- **Required action**:
Search the records below for "Switch" and copy every line it turns up in.

- **Input data**:
*** Begin section ***

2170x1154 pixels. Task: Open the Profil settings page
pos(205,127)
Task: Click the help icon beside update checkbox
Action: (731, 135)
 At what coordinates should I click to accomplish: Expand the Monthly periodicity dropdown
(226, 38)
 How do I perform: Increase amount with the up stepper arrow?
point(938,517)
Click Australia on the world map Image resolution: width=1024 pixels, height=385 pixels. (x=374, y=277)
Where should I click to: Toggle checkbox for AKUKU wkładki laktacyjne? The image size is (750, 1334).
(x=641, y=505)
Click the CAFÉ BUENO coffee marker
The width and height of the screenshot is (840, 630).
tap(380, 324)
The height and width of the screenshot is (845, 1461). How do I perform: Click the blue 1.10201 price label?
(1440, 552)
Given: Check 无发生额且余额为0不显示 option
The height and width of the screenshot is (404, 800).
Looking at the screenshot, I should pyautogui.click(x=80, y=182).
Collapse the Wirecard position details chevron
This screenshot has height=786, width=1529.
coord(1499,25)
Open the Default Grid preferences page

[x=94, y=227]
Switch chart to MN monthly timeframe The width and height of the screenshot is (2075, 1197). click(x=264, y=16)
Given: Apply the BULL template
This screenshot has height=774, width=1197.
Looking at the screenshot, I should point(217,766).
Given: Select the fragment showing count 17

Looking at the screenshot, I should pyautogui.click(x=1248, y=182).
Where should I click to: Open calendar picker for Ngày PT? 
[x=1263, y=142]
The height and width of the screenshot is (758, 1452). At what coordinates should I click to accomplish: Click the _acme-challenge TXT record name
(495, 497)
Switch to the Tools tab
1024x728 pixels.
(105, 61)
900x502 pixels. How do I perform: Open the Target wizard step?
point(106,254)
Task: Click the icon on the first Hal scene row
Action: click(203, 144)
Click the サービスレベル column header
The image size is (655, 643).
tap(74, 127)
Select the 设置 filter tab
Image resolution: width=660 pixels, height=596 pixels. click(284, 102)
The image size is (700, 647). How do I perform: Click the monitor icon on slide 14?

*** End section ***

- **Solution below**:
Switch chart to MN monthly timeframe The width and height of the screenshot is (2075, 1197). click(x=264, y=16)
Switch to the Tools tab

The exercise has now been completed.